▶ **SUPPLIED TEXT**:
Our family vacation recently took us to Greensburg, Kansas. Greensburg, you may recall, was wiped out by an enormous tornado a little over a year ago. St. Joseph Catholic Church, like all the other churches in town, was completely destroyed. They currently worship in a temporary modular building as they await the completion of their new church building.
As my family and I went in on Sunday morning, we found our way to a folding chair in the back row. Things were so different from what we are used to. There are no pews, no beautiful windows, no Stations. It is stark. Don't get me wrong; the people of St. Joseph have made it as nice as it can be. But it isn't how most of us are used to seeing church. But this is church for them.
I felt privileged to be in their midst. These have truly suffered the loss of all things. I worshiped with people who had lost their homes, businesses, and church. Yet, you wouldn't know it. There was smiles and laughter and hugging and visiting and pleasantries as if life was completely normal.
There is a longstanding tradition within the Church that it is through suffering that we are made holy. We become more like Jesus as we patiently endure suffering. I felt that I was seeing some of that as I worshiped with the people of St. Joseph.
How would I do in their circumstances? I honestly can't imagine I would do as well. I have so much. I have a nice home, church, community, clothes, everything. I have so much. They have so little.

▶ **SUPPLIED MATERIAL**:
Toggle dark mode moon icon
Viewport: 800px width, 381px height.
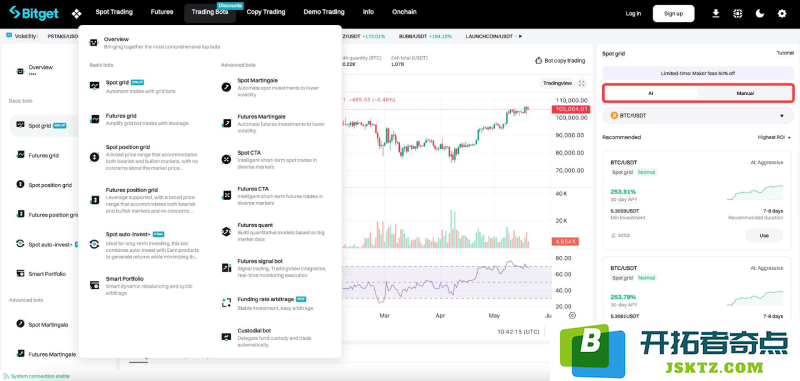pos(760,14)
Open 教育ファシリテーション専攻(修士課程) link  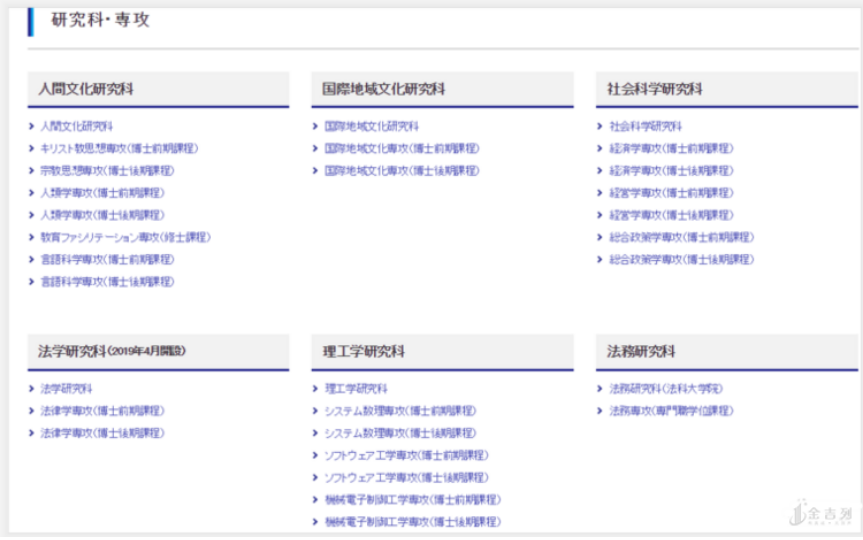point(125,238)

▶ **ASSIGNED TASK 1**:
Answer from the Greensburg passage:
(a) In what kind of building does St. Joseph Catholic Church currently worship?
(b) Where did the family sit on Sunday morning?
(c) According to the tradition the passage describes, through what are we made holy?
▶ **ASSIGNED TASK 2**:
Continue the Greensburg passage, starting after its final sentence.
The data is separate material from the Greensburg passage.

▶ **RESPONSE BOX 1**:
(a) A temporary modular building.
(b) On a folding chair in the back row.
(c) Through suffering.

▶ **RESPONSE BOX 2**:
It is more than giving them things or money. They truly do need our prayers. But then, I think we need their's. We, who are so prone to be infatuated with our things, are in greater danger of deifying them. Do we live for this world or the next? The answer cannot be both. It truly is one or the other. Suffering the loss of all things is terribly difficult, but it does help one come to grips with this vital truth of the spiritual life. So who is truly the poorer? I wonder if it isn't all the rest of us who are in need of the prayers of the saints in the making of Greensburg.
Be thankful for all that God has given to you, and then swear off any temptation to cling to it too tightly. Learn to suffer the loss of all things in your heart so that if the day should come that you are called to do it in deed, you will be ready.
May the Lord bless the people of Greensburg and the parish of St. Joseph!
1 comment:
I know exactly what you mean. I felt like we were in the midst of saints in "every day" clothes. What an honor and a privilege.